**RAW RECORDS**
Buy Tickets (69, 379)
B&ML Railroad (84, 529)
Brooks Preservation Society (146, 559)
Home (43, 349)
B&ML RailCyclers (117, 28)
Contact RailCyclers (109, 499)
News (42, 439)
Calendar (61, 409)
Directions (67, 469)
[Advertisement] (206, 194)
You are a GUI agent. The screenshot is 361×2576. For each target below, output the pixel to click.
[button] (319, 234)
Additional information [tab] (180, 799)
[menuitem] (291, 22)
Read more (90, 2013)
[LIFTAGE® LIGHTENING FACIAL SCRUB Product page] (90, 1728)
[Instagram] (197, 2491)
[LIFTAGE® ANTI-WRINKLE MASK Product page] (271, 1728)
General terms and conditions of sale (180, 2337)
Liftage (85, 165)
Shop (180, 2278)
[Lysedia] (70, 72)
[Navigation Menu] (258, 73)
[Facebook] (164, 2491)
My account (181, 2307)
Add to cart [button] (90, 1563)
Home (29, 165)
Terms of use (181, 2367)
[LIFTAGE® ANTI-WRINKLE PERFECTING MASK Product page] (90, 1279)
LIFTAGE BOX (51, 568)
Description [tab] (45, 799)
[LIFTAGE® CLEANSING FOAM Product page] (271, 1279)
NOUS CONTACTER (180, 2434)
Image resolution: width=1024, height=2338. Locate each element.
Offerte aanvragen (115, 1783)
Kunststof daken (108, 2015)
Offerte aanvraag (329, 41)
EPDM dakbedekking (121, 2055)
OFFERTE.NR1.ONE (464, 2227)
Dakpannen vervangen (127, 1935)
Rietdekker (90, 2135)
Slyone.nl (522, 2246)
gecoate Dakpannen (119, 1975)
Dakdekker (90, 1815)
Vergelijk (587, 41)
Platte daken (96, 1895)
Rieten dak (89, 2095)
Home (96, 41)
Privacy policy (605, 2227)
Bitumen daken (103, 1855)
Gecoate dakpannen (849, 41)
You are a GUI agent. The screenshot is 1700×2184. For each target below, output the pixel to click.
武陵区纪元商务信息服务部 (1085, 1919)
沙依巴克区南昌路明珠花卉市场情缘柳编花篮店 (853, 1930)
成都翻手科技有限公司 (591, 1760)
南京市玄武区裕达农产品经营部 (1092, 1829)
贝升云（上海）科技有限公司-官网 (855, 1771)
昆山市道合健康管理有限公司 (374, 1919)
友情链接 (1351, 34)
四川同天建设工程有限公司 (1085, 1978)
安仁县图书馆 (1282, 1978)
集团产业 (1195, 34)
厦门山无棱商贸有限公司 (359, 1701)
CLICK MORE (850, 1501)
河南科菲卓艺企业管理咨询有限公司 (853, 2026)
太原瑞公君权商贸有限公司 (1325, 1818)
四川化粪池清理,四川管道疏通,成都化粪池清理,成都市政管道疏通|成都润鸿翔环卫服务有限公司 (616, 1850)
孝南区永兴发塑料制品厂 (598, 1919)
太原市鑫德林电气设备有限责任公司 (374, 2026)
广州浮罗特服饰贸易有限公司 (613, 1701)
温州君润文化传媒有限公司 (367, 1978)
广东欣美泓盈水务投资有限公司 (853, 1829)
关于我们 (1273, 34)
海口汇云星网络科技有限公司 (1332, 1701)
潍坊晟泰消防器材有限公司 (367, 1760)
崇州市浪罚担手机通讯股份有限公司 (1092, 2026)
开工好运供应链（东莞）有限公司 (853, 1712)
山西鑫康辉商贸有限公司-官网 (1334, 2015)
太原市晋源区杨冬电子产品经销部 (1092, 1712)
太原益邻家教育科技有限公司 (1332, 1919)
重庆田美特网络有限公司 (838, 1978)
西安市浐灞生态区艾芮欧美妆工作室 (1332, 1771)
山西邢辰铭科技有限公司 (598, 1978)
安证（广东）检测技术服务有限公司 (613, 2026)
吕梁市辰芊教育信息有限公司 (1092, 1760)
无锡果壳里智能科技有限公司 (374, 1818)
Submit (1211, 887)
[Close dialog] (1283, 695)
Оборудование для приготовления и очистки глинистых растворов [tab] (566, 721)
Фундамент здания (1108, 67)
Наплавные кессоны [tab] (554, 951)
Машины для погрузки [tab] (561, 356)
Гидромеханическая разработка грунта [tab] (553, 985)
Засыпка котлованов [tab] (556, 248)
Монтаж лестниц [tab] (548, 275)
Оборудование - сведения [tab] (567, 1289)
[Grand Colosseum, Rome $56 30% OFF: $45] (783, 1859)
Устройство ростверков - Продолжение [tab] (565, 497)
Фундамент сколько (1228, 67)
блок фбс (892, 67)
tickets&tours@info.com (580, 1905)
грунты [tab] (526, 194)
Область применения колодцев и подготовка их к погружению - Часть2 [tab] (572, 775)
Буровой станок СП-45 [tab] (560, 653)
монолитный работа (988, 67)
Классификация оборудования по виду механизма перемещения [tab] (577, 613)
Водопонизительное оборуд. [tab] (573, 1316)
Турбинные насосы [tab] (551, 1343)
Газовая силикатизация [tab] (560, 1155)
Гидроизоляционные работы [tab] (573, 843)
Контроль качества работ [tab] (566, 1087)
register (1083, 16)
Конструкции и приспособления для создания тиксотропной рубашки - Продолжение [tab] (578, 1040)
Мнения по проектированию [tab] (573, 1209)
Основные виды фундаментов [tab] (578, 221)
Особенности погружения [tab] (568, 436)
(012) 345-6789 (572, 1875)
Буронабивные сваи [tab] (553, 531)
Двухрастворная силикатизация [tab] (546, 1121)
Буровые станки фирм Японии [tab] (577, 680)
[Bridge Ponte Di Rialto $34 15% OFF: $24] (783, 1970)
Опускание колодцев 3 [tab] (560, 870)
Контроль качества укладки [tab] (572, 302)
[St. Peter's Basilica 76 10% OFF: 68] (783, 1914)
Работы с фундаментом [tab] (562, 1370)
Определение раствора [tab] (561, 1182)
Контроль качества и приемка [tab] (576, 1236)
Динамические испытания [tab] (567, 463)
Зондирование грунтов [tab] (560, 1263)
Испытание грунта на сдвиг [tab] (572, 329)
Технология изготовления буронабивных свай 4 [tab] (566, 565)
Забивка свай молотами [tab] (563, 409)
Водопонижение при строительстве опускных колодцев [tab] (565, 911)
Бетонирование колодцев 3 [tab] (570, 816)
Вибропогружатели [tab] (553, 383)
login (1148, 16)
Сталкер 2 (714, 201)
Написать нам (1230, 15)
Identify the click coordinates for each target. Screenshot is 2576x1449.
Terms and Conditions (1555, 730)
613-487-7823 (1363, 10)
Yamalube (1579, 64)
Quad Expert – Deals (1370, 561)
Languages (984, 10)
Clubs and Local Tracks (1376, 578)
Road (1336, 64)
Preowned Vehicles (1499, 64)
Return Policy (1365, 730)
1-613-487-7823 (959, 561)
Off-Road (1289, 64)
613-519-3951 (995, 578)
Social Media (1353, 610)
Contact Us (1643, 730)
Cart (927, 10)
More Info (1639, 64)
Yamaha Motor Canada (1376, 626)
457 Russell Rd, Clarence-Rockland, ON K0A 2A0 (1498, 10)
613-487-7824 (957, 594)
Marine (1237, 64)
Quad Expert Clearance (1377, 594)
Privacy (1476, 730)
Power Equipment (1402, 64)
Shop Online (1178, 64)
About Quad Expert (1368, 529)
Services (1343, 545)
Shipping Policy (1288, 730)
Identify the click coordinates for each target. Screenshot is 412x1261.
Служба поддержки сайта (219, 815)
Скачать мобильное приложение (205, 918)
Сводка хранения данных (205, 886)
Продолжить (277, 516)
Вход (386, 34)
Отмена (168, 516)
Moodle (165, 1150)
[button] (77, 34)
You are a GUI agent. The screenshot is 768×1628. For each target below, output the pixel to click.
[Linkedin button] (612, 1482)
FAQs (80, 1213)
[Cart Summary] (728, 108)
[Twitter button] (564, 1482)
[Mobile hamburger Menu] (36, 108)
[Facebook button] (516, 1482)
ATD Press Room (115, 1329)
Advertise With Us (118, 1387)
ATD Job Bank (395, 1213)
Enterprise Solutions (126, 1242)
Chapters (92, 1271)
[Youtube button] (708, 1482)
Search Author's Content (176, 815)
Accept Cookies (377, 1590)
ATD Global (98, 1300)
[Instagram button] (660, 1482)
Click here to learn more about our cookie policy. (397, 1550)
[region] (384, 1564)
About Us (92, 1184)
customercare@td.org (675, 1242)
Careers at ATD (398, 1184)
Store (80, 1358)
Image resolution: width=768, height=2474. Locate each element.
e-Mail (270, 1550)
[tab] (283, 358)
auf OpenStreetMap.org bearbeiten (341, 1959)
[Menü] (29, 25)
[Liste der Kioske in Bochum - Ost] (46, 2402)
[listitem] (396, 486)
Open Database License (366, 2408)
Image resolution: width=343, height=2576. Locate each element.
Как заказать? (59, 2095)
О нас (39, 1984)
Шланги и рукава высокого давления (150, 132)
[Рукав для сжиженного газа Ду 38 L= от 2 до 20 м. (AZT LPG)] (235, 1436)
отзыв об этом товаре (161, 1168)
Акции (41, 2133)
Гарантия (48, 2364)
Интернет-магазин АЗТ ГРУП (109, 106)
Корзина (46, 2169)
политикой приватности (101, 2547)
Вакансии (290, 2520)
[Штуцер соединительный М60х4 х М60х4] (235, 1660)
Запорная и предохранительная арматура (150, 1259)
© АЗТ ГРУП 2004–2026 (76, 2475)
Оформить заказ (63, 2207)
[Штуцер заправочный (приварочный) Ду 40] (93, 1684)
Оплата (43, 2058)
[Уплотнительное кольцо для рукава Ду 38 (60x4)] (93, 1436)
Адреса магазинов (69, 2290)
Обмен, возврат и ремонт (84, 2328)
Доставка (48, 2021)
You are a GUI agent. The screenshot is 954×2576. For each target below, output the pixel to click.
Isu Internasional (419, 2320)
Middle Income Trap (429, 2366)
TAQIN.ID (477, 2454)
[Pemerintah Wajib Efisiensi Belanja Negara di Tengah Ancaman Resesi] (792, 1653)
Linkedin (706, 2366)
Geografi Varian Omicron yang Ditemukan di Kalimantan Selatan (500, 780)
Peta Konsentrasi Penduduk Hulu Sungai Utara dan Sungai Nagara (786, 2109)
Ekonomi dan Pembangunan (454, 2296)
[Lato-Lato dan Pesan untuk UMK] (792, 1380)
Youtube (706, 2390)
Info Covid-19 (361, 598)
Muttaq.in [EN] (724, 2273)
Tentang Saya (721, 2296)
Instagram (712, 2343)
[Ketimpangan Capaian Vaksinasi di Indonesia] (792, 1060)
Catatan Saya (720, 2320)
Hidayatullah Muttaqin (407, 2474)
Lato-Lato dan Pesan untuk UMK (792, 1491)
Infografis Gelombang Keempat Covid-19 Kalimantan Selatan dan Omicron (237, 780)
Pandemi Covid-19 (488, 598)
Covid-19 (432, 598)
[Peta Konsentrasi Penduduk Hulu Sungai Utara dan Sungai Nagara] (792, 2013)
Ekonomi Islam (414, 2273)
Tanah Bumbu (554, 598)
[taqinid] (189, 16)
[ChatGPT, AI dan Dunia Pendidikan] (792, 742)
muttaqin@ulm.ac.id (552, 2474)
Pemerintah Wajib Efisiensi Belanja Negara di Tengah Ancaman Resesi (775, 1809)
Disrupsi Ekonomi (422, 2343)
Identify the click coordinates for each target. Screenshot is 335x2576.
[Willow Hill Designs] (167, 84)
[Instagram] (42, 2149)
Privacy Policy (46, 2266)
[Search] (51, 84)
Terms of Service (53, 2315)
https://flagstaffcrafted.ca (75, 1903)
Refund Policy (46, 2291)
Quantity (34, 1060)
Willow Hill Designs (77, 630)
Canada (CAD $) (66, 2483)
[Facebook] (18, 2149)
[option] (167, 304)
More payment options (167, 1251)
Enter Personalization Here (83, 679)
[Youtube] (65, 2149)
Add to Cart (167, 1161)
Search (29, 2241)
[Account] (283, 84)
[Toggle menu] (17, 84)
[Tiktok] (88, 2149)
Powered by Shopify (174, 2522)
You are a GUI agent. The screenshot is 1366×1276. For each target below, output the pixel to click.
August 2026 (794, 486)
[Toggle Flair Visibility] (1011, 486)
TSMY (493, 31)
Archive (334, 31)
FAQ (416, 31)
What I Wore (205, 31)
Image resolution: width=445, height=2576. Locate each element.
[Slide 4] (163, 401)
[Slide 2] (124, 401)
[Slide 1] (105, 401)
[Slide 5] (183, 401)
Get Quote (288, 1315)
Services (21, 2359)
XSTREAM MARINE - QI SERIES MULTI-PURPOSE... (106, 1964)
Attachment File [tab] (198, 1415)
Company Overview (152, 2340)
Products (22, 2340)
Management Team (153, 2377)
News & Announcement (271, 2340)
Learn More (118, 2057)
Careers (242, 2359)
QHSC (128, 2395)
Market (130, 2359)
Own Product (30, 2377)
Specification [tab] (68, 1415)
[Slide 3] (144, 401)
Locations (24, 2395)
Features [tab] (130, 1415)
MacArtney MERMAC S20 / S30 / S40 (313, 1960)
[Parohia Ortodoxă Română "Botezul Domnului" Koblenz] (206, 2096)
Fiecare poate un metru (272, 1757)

**OBJECTIVE**
Rewrite the items from the line with "Youtube (706, 2390)" to the line with "[Facebook] (18, 2149)", swapping "Refund Policy" for "Return Policy" and keeping everything else the same.

**RESULT FOR THIS TASK**
Youtube (706, 2390)
Info Covid-19 (361, 598)
Muttaq.in [EN] (724, 2273)
Tentang Saya (721, 2296)
Instagram (712, 2343)
[Ketimpangan Capaian Vaksinasi di Indonesia] (792, 1060)
Catatan Saya (720, 2320)
Hidayatullah Muttaqin (407, 2474)
Lato-Lato dan Pesan untuk UMK (792, 1491)
Infografis Gelombang Keempat Covid-19 Kalimantan Selatan dan Omicron (237, 780)
Pandemi Covid-19 (488, 598)
Covid-19 (432, 598)
[Peta Konsentrasi Penduduk Hulu Sungai Utara dan Sungai Nagara] (792, 2013)
Ekonomi Islam (414, 2273)
Tanah Bumbu (554, 598)
[taqinid] (189, 16)
[ChatGPT, AI dan Dunia Pendidikan] (792, 742)
muttaqin@ulm.ac.id (552, 2474)
Pemerintah Wajib Efisiensi Belanja Negara di Tengah Ancaman Resesi (775, 1809)
Disrupsi Ekonomi (422, 2343)
Identify the click coordinates for each target. Screenshot is 335x2576.
[Willow Hill Designs] (167, 84)
[Instagram] (42, 2149)
Privacy Policy (46, 2266)
[Search] (51, 84)
Terms of Service (53, 2315)
https://flagstaffcrafted.ca (75, 1903)
Return Policy (46, 2291)
Quantity (34, 1060)
Willow Hill Designs (77, 630)
Canada (CAD $) (66, 2483)
[Facebook] (18, 2149)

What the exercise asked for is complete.